• [EXERCISE DIRECTIONS]:
An exact copy of the line containing "Image resolution: width=726" and of every line after it, through the last line of the material, is what should be returned.

• [SOURCE INFORMATION]:
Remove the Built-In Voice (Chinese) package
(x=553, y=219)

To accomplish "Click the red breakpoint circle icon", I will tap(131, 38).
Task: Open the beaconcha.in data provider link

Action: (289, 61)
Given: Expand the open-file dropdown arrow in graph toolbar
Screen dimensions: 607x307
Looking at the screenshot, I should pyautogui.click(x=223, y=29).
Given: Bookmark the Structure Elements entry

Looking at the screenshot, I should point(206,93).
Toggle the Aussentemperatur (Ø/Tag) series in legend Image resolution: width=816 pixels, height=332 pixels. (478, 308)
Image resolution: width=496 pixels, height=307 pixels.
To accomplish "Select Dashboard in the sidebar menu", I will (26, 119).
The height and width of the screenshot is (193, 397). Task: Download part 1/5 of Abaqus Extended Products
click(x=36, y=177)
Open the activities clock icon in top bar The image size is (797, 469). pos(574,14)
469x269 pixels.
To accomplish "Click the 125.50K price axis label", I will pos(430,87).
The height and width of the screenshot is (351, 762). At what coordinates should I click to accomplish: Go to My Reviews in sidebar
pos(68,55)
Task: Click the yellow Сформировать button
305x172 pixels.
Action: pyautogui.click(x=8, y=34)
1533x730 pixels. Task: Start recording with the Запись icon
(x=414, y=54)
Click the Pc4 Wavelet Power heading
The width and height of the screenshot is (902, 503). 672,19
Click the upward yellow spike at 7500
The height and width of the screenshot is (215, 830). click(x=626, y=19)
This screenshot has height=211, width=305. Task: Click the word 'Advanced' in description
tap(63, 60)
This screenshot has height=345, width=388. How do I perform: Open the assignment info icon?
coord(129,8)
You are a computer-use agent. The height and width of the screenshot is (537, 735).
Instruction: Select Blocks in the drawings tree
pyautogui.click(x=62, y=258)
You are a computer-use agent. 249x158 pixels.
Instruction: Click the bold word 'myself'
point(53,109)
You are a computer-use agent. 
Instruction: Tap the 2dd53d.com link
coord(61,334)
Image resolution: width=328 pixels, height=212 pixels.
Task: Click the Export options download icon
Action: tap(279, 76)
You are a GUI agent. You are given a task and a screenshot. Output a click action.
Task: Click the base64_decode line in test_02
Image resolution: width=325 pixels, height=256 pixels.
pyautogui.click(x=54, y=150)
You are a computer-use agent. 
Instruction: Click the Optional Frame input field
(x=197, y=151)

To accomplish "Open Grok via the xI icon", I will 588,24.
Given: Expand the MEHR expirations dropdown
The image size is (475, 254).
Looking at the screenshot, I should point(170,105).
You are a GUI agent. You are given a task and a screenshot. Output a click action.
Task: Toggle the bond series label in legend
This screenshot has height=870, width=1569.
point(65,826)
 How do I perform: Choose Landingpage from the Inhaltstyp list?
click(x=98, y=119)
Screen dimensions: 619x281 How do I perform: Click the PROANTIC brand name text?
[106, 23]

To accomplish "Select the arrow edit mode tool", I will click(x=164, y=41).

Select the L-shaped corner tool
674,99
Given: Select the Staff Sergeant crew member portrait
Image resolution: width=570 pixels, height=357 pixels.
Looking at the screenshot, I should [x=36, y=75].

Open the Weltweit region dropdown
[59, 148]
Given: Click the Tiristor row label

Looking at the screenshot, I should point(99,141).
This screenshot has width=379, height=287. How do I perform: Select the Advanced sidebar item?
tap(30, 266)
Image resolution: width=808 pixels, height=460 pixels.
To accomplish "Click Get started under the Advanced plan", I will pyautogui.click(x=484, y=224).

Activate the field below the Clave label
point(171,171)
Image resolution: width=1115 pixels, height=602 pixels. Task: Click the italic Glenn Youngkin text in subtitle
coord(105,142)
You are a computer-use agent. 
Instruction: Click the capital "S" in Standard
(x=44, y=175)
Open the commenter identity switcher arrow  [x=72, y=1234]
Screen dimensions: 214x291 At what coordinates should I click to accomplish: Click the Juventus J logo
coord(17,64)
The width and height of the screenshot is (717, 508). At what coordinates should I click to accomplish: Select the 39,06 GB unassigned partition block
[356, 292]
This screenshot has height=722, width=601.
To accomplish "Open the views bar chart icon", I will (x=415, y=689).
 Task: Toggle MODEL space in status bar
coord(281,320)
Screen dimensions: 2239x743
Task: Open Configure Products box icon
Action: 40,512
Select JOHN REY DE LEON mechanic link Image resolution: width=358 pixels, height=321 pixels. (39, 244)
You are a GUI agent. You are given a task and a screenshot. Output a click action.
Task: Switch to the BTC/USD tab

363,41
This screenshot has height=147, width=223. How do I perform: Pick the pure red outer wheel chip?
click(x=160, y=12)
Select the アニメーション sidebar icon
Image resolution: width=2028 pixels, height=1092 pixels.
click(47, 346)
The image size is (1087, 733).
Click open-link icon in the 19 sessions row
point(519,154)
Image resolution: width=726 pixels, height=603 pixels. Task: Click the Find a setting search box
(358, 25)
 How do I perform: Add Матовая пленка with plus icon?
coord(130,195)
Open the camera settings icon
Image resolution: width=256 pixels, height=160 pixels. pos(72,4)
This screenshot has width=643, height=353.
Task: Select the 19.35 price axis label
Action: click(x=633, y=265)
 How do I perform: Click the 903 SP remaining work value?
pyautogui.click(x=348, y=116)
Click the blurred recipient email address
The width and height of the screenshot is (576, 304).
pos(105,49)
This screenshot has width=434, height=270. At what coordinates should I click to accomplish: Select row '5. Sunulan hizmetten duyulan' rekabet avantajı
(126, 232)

• [ANSWER TO THE EXERCISE]:
Image resolution: width=726 pixels, height=603 pixels. Task: Click the Find a setting search box
(358, 25)
 How do I perform: Add Матовая пленка with plus icon?
coord(130,195)
Open the camera settings icon
Image resolution: width=256 pixels, height=160 pixels. pos(72,4)
This screenshot has width=643, height=353.
Task: Select the 19.35 price axis label
Action: click(x=633, y=265)
 How do I perform: Click the 903 SP remaining work value?
pyautogui.click(x=348, y=116)
Click the blurred recipient email address
The width and height of the screenshot is (576, 304).
pos(105,49)
This screenshot has width=434, height=270. At what coordinates should I click to accomplish: Select row '5. Sunulan hizmetten duyulan' rekabet avantajı
(126, 232)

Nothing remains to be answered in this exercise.